▶ 本题要求:
1. 请把BST题解里以“给出一颗BST树”开头的那段说明改得更简短，也可以改成条目，主要内容要保留。
2. 请从BST题解停下的地方接着往下写。

▶ 网页原文:
给出一颗BST树 求这个数最后两层的节点数量
用c1+c2 = n 的形式给出
建树深度搜索即可
#include<iostream>
#include<cstdio>
#include<algorithm>
#include<string>
using namespace std;
struct node{
int l,r,x;
}n[2010];
int tag,root=1,step,c1,c2;
int insert(int rt,int val,int st){
step = max(step,st);
if(rt!=1111){
if(val<=n[rt].x)n[rt].l = insert(n[rt].l,val,st+1);
else n[rt].r = insert(n[rt].r,val,st+1);
return rt;//******if empty here!

▶ 收集材料:
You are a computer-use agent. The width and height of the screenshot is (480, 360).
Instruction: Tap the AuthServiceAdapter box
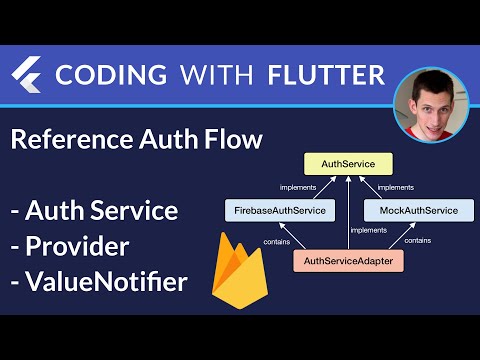point(349,263)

▶ 依次作答:
1.
- 给一棵BST，求最后两层的节点数。
- 结果写成 c1+c2 = n 的形式。
- 做法：先建树，再深度搜索。

2.
}
else{
tag++;
n[tag].x = val;
n[tag].l = n[tag].r = 1111;
return tag;
}
}
void dfs(int rt,int st){
if(rt!=1111){
if(n[rt].l!=1111)dfs(n[rt].l,st+1);
if(st==step)c1++;
else if(st==step-1)c2++;
if(n[rt].r!=1111)dfs(n[rt].r,st+1);
}
}
int main()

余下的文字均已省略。